• _Stated task_
Copy out the whole speaker review below word for word, without changing anything.

— begin Text to read —

Review: Ultimate Ears Boom Bluetooth portable speakerUltimate Ears brings its third Bluetooth speaker offering to market in the Boom, a device that features "360-degree sound" and the ability to "Double Up," or pair two speakers together, for stereo output.
With roots in the professional music industry, Logitech subsidiary Ultimate Ears has a reputation for making some of the best custom in-ear monitors around. But the company is wading deeper into premium audio accessory territory with the Boom, its third wireless speaker following last year's UE Boombox and the more portable UE Mobile Boombox,
The UE Boom is one of the more compact speakers on the market, standing at 7.1 inches tall, or a little under one inch shorter than Apple's iPad mini. Despite its small stature, the Boom packs in 538 grams' worth of components, substantially more than the Retina iPad mini with Wi-Fi + Cellular's 341 grams.
With a cylindrical form-factor, the Bluetooth-enabled speaker's 2.6-inch diameter fits comfortably in the hand, but is a tad too large to stuff in a pocket. Although it doesn't have any handles, Boom can be tethered to a lanyard via a flip-up D-ring located at the base of the unit. The ring also unscrews to reveal a tripod mount supporting 1/4-20 UNC threads.
UE's choice of materials is notable. The "acoustic skin," or debris shield, is made of a non-removable water and stain resistant cloth covered in a plasma coating. A textured surface, the cloth gives just a little when pressed, but feels taut and well attached to the rest of the speaker body, which is covered in smooth rubber.
The Boom's tactile buttons are hidden beneath the rubberized sheath, with huge plus and minus signs marking volume controls. Aside from the "UE" tag, the two symbols serve as the only design adorning the walls of the device, while the large rubber strip helps keep the device from rolling around.

— end Text to read —
— begin Given data —

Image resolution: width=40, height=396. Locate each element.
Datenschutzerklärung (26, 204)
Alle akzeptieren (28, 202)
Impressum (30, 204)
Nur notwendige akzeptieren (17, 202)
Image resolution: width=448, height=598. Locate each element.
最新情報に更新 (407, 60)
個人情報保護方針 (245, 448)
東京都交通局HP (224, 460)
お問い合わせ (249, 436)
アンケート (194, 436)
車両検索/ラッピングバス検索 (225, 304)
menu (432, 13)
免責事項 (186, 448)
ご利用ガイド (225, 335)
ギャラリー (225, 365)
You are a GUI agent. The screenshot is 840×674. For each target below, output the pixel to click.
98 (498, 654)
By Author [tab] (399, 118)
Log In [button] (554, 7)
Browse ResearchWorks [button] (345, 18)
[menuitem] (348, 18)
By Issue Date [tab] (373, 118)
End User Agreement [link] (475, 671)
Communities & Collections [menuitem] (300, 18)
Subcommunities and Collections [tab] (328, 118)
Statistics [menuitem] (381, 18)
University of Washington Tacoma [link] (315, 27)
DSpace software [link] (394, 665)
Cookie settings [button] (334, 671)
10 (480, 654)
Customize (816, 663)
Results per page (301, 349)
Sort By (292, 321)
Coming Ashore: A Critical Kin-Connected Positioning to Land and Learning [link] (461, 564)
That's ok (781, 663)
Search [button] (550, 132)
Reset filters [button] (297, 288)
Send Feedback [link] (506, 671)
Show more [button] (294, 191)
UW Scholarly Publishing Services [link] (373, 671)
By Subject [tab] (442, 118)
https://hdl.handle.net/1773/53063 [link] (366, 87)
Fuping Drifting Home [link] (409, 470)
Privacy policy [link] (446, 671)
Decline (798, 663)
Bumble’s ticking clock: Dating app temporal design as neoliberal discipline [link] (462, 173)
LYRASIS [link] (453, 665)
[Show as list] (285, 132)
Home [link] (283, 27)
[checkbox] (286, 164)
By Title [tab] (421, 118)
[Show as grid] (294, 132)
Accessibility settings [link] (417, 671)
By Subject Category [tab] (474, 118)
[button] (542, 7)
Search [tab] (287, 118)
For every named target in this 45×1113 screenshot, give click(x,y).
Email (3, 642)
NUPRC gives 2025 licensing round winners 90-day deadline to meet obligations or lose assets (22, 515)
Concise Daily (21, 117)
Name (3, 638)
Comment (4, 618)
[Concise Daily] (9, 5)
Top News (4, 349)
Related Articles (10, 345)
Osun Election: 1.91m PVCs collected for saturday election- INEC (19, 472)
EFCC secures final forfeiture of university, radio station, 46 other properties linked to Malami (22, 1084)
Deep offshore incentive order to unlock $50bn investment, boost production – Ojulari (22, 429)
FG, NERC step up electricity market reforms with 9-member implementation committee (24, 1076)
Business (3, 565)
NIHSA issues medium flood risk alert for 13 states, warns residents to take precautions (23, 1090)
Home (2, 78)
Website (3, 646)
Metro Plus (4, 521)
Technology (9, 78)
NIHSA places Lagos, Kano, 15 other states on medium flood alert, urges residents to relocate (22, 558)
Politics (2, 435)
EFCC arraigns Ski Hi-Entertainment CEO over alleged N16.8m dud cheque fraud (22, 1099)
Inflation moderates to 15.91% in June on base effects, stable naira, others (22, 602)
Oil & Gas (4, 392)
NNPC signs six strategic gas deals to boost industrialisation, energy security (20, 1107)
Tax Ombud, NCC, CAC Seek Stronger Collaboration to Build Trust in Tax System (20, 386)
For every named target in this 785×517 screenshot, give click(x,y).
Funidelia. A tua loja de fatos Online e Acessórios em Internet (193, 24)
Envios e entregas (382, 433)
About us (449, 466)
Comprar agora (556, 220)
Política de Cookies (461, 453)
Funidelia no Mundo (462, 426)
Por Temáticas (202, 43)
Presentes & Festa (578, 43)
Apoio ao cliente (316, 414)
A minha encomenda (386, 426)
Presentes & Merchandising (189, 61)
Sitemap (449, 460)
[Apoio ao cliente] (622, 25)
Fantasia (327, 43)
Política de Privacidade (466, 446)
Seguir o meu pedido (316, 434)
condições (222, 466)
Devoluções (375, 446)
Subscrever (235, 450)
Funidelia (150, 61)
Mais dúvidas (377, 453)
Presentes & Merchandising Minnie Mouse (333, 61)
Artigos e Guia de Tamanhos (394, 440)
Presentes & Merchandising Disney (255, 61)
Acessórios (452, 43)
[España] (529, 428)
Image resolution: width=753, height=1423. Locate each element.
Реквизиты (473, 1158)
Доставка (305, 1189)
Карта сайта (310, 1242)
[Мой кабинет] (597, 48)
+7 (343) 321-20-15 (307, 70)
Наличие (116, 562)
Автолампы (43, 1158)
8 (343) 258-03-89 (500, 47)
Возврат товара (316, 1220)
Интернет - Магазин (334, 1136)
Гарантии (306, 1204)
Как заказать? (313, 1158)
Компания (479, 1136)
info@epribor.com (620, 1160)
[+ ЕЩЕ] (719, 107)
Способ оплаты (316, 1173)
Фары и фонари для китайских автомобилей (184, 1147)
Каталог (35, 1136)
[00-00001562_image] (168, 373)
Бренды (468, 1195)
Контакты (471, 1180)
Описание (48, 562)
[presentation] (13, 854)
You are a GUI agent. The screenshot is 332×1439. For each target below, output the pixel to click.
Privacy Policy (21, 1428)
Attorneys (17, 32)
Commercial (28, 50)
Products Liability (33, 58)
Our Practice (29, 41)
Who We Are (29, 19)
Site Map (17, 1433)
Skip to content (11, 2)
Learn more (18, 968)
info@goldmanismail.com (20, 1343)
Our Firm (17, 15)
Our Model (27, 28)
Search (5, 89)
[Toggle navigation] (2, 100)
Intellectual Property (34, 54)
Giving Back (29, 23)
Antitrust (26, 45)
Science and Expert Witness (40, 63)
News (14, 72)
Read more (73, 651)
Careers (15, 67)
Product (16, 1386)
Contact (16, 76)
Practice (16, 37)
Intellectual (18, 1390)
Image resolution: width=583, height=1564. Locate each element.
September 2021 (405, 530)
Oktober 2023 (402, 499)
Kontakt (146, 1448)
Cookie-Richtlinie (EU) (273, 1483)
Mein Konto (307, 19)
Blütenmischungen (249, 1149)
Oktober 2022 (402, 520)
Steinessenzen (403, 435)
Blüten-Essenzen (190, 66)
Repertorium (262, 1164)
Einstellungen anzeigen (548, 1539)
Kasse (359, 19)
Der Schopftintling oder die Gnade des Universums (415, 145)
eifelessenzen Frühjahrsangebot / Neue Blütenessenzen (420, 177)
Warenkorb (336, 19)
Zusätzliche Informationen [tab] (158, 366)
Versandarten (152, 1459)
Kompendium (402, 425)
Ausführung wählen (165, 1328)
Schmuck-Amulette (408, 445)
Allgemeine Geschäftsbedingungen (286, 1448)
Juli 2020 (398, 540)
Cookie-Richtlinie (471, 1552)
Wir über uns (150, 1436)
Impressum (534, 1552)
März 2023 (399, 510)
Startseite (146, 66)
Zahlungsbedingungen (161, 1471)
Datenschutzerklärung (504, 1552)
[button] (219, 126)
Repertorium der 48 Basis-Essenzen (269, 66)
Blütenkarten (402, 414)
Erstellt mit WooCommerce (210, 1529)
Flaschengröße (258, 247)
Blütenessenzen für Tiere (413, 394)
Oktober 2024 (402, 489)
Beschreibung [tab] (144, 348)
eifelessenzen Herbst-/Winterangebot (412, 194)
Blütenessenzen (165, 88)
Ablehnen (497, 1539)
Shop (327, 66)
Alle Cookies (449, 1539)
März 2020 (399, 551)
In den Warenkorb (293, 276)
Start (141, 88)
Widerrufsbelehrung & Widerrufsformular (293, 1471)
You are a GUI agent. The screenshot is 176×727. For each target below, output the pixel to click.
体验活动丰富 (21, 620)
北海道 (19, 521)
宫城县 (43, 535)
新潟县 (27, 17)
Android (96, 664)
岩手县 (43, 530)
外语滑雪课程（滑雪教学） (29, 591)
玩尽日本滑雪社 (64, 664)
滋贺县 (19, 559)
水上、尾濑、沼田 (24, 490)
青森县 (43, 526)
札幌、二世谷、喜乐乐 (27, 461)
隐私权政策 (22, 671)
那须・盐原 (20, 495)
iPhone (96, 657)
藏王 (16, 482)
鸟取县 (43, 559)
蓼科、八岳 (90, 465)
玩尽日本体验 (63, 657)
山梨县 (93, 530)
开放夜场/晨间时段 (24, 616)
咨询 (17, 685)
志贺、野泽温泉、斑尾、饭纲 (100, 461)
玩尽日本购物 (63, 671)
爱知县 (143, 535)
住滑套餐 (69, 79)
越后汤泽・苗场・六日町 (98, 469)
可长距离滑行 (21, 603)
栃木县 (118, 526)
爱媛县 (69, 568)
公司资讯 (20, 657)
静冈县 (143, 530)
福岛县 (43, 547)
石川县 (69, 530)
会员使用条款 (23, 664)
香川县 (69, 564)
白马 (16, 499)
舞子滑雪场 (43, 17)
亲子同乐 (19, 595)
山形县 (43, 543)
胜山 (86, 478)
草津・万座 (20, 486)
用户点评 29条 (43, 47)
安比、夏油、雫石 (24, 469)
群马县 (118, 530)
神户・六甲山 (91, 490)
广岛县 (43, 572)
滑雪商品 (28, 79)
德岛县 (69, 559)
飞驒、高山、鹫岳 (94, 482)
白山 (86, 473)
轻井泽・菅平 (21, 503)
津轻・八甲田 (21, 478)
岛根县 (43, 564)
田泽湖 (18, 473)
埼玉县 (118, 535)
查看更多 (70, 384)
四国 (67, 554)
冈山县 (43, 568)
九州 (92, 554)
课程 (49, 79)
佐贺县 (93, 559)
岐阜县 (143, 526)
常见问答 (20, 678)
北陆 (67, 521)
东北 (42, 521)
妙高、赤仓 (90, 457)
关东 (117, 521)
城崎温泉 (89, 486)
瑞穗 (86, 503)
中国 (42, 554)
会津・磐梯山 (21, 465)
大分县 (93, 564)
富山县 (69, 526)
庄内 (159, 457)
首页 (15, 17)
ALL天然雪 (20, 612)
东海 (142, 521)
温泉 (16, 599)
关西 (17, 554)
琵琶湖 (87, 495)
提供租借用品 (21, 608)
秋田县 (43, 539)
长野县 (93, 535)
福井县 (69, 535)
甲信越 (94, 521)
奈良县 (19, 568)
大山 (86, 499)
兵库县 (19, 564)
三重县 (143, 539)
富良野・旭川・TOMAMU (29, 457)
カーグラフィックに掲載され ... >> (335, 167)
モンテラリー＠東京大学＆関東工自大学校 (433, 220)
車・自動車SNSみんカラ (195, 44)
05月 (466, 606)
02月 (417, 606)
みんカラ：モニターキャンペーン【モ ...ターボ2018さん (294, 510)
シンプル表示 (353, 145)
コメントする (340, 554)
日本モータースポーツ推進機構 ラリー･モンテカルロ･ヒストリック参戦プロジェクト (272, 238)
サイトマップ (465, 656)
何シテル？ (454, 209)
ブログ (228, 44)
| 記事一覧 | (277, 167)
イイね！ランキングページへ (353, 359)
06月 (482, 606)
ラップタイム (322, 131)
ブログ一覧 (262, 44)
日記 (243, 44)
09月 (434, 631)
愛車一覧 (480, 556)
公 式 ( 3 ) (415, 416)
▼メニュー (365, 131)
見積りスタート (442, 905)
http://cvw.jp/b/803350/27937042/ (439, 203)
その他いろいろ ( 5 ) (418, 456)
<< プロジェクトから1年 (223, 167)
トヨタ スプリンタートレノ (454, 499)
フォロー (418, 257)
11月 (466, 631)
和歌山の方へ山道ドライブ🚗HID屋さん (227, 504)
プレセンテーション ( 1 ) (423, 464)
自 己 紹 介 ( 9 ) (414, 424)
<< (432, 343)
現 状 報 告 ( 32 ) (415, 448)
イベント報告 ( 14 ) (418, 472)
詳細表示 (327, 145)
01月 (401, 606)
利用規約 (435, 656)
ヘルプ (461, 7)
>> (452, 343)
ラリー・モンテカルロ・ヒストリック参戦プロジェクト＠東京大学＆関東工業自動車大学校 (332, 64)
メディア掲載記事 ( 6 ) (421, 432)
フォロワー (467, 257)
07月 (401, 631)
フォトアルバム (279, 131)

— end Given data —

• _Worked solution_
Review: Ultimate Ears Boom Bluetooth portable speakerUltimate Ears brings its third Bluetooth speaker offering to market in the Boom, a device that features "360-degree sound" and the ability to "Double Up," or pair two speakers together, for stereo output.
With roots in the professional music industry, Logitech subsidiary Ultimate Ears has a reputation for making some of the best custom in-ear monitors around. But the company is wading deeper into premium audio accessory territory with the Boom, its third wireless speaker following last year's UE Boombox and the more portable UE Mobile Boombox,
The UE Boom is one of the more compact speakers on the market, standing at 7.1 inches tall, or a little under one inch shorter than Apple's iPad mini. Despite its small stature, the Boom packs in 538 grams' worth of components, substantially more than the Retina iPad mini with Wi-Fi + Cellular's 341 grams.
With a cylindrical form-factor, the Bluetooth-enabled speaker's 2.6-inch diameter fits comfortably in the hand, but is a tad too large to stuff in a pocket. Although it doesn't have any handles, Boom can be tethered to a lanyard via a flip-up D-ring located at the base of the unit. The ring also unscrews to reveal a tripod mount supporting 1/4-20 UNC threads.
UE's choice of materials is notable. The "acoustic skin," or debris shield, is made of a non-removable water and stain resistant cloth covered in a plasma coating. A textured surface, the cloth gives just a little when pressed, but feels taut and well attached to the rest of the speaker body, which is covered in smooth rubber.
The Boom's tactile buttons are hidden beneath the rubberized sheath, with huge plus and minus signs marking volume controls. Aside from the "UE" tag, the two symbols serve as the only design adorning the walls of the device, while the large rubber strip helps keep the device from rolling around.